Requirement.
Please rewrite the entries below, replacing "Identify" with "Find" and keeping everything else the same.

[Entries from a data source]
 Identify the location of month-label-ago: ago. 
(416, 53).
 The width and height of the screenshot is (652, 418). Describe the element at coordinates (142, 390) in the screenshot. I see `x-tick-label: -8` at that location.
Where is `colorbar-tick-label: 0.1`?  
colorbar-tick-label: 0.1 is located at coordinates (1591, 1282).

Response box.
 Find the location of month-label-ago: ago. 
(416, 53).
 The width and height of the screenshot is (652, 418). Describe the element at coordinates (142, 390) in the screenshot. I see `x-tick-label: -8` at that location.
Where is `colorbar-tick-label: 0.1`?  
colorbar-tick-label: 0.1 is located at coordinates (1591, 1282).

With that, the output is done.